I don't get it. Just for the heck of it, and the fact that you don't have to have any knowledge of poker, blackjack or the other table games, I've played some machines here and there when I come across them -- in the jangly, hyper-stimulated gambling palaces of Las Vegas and Atlantic City, and in a small and oddly subdued Indian casino in the middle of Nowhere, North Dakota. The appeal of shoving money into a machine and cranking the arm over and over again just escapes me, so I usually quit after losing sums in, oh, the low two figures.

Obviously, I'm in the minority -- slots increasingly have proved irresistible to gamblers and state officials alike. They're no longer novelties confined to a couple of states, with nearly 40 states having some kind of legal electronic gaming devices and with Maryland, once again, considering joining the neon-flashing, coin-clanging rush. During the coming special legislative session that he has called for this month, Gov. Martin O'Malley will push for legalized slots to help balance the state budget.

They can make the machines flash and bleep and clang as much as they want, and yet there's something just depressing about slots. There's no skill, no thought, no imagination involved -- and that goes not just for playing them, but for how states have come to rely on them as a cash cow, sweetening the harder-to-swallow tax increases and budget cuts..

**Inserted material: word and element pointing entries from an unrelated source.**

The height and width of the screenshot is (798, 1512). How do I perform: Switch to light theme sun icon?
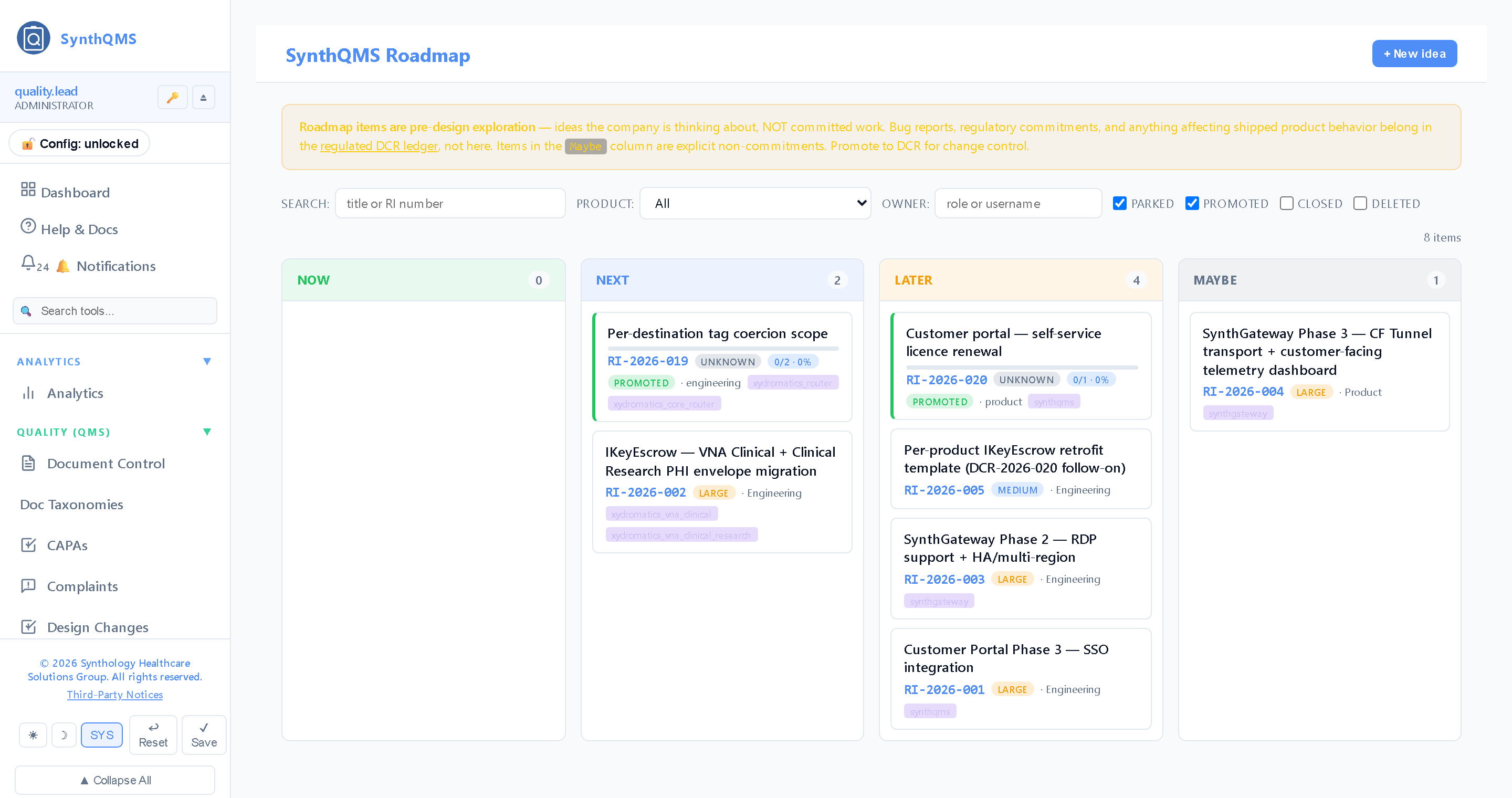click(x=33, y=734)
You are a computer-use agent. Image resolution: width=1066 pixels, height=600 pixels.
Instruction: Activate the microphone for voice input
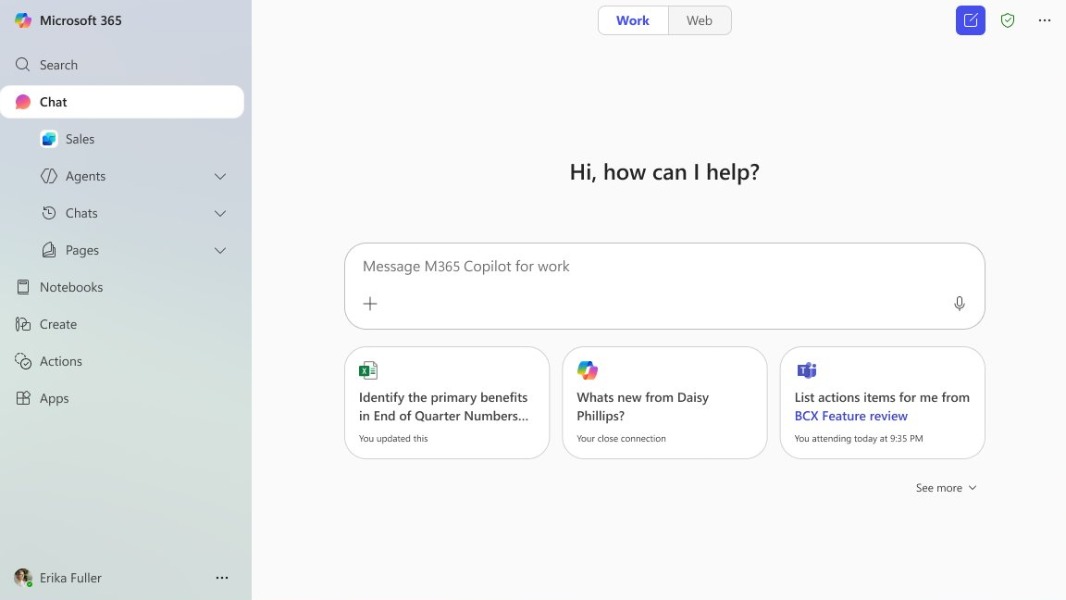tap(959, 303)
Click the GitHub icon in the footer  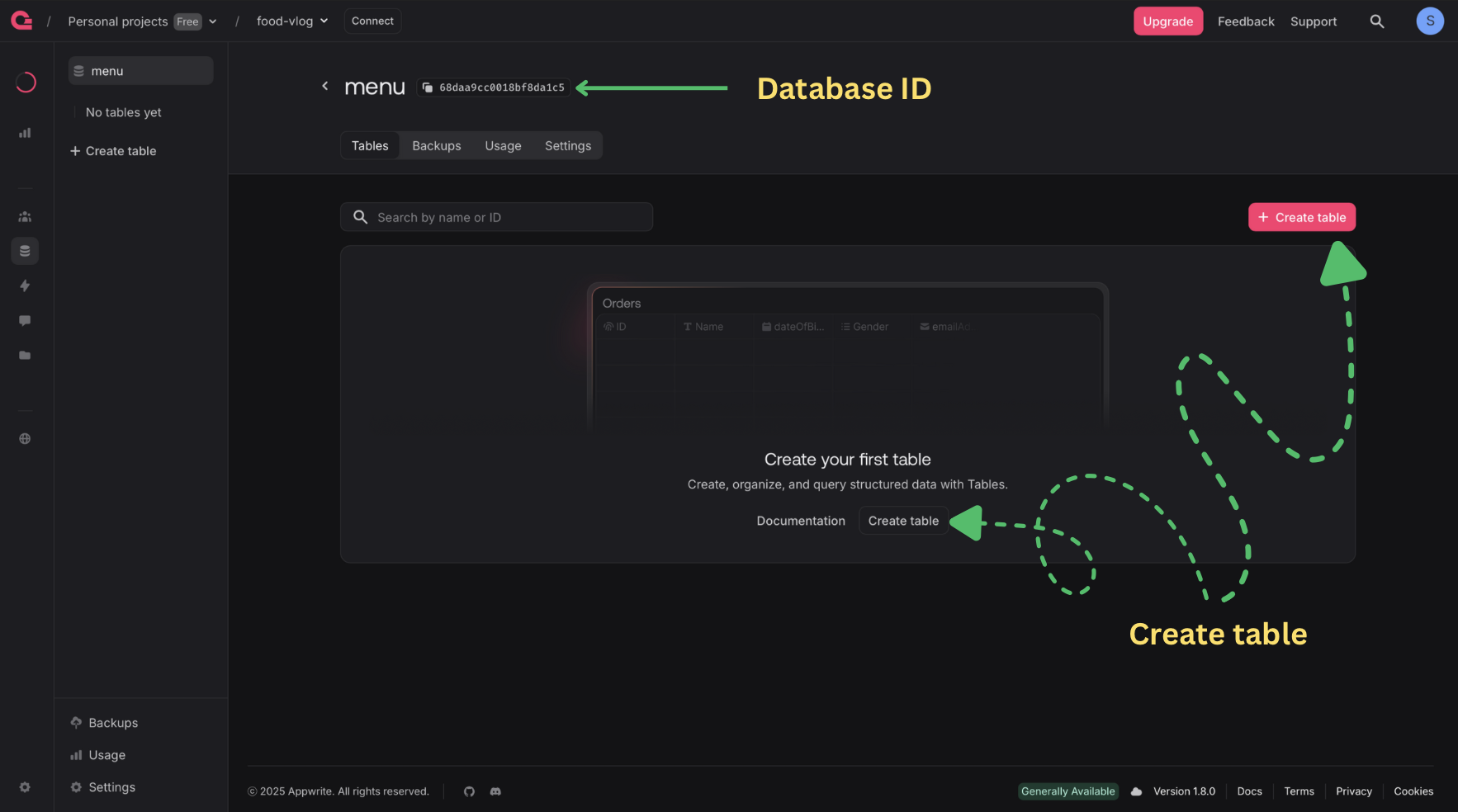469,791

I'll be curious to see what comes out of this special session, as well as the regular one that starts in January -- and whether legislators will be able to make the tough, skillful and, yes, imaginative solutions to the state's budget problems. Will they opt for the easy fixes -- tax cigarettes; who will defend smokers, after all? -- or will there be some real, systemic solutions on how to raise the necessary revenues?

As you can tell, I'm not much of a gambler, so I guess I won't be holding my breath.

I decided to see what some experts had to say. I dropped in on a Gamblers Anonymous meeting yesterday, one of a number held around the state on any given day for addicts seeking support for their recovery efforts.

It probably stacks the deck to seek out a crowd like this -- you think compulsive gamblers welcome another temptation even as they're struggling to resist the ones that already exist? -- but surprisingly, a range of opinions on the subject emerged in the church basement where the meeting was held. And, because of who was sitting around the table, they were particularly hard-won opinions.

Among those attending, for example, was someone who within days of retirement gambled away his pension; another ran through the insurance payout from a loved one's death, and even a child's trust fund. Yet another checked into a monthlong gambling-addiction program but first placed several weeks worth of bets in the office football pool to cover the games that would be played during that time. Houses, jobs and families were lost; prison terms were served.

A couple of them feared the introduction of slots, saying they would only draw more people into the kind of morass that they've fallen into. Another said the current illegality of the machines is the appeal, so maybe legalizing them would remove the thrill.

Even in this room, the same argument for slots that has proved convincing to others -- the fact that Marylanders are already spending hundreds of millions of dollars playing slot machines in other states -- had some validity. Well, not entirely: One man noted that the lottery was supposed to go toward improving education, and yet today -- when we have Pick 3, Pick 4, Match 5, Mega-This, Power-That -- many schools are still in bad shape and still in need of more money.

So now we turn to slots, again, despite their being defeated repeatedly in the past. Maybe it's inevitable -- at a time when you can grab a bus to West Virginia or Delaware to hit the machines there, or play casino games online, or buy a lottery ticket just about anywhere -- maybe slots are on their way here and the only question is when.

And how: Maybe there's a way to get the payoff of slots without the accompanying problems. Maybe even if slots are the least imaginative way to generate revenue, there still is room for smart and creative thinking on how to truly solve the state's structural deficit, other than relying on the big, easy, clanging payoff. Wanna bet?